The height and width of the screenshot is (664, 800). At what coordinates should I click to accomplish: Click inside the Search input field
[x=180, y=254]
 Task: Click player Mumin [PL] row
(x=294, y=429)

--

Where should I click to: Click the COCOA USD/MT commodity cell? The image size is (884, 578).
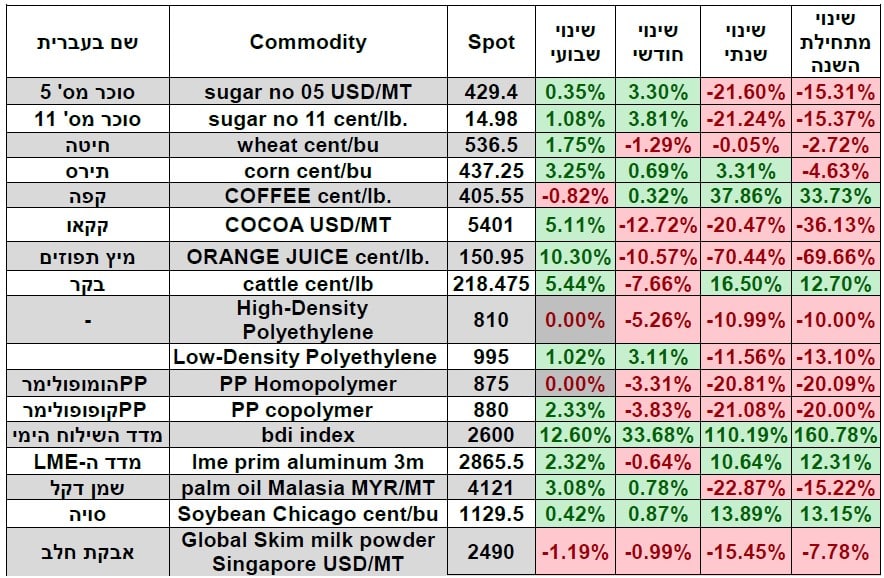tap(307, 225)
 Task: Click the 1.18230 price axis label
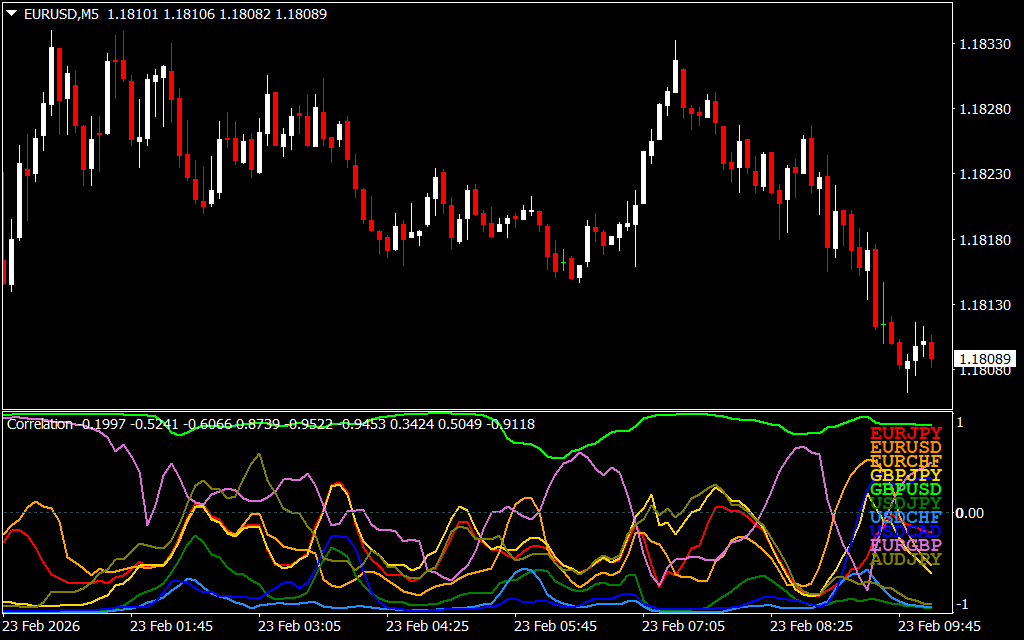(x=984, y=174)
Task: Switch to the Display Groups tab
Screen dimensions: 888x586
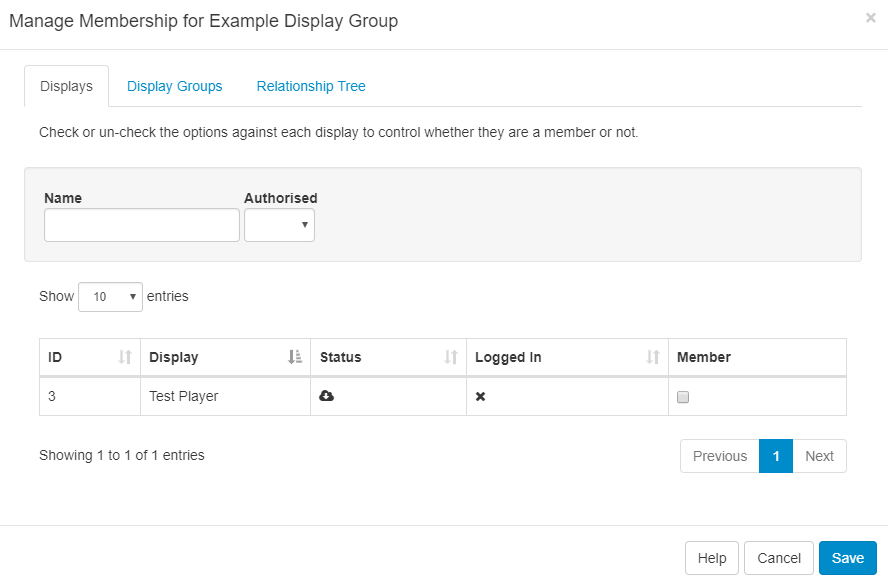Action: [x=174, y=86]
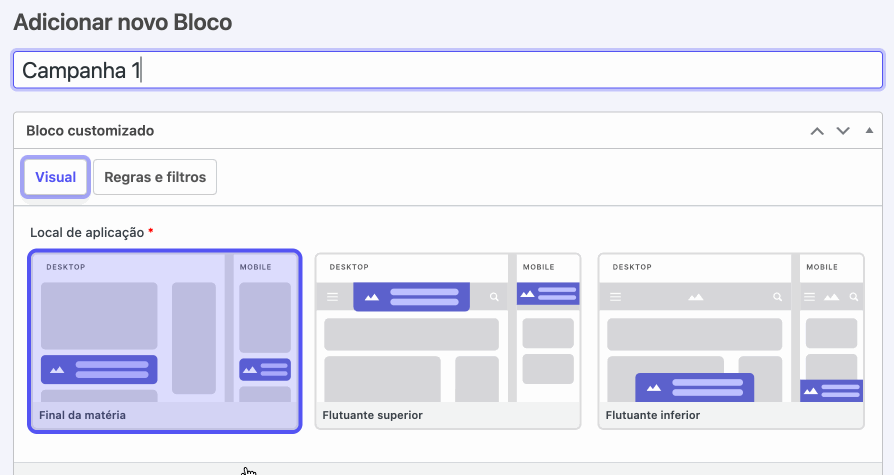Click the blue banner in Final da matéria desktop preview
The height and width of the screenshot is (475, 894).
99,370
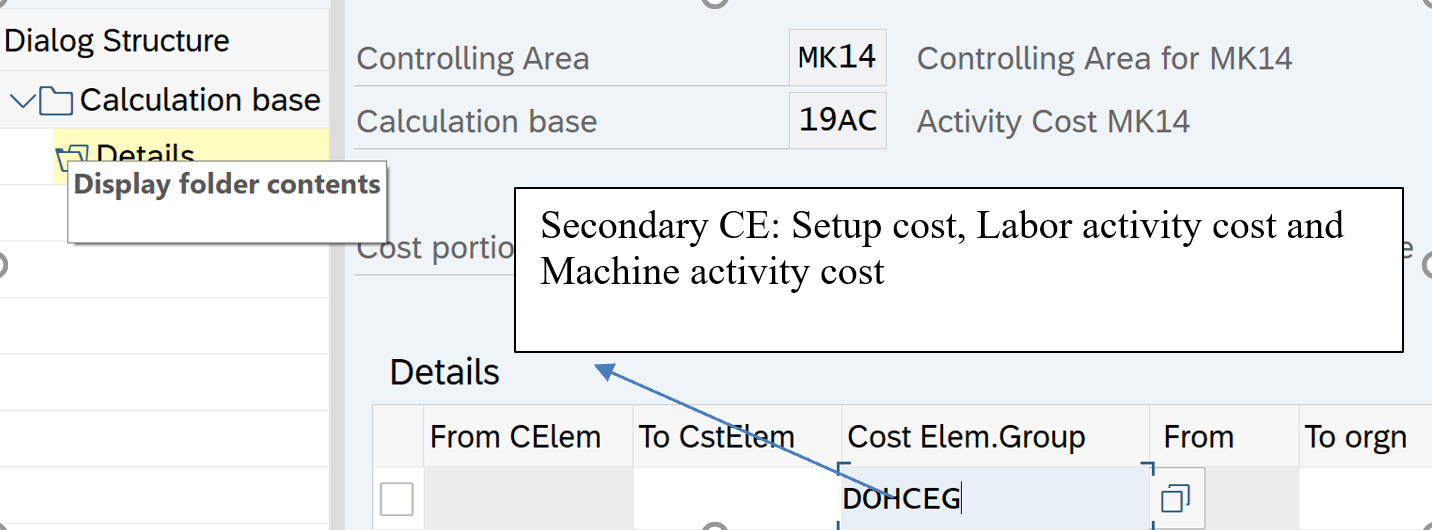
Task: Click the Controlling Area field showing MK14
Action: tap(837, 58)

**ASSIGNMENT**
Print from the line containing "Task: Click the 1.18230 price axis label" through the line containing "Task: Switch to the Display Groups tab" in the data above, exactly as the lines stand, and omit every picture.

**WORKED SOLUTION**
 Task: Click the 1.18230 price axis label
(x=984, y=174)
Task: Switch to the Display Groups tab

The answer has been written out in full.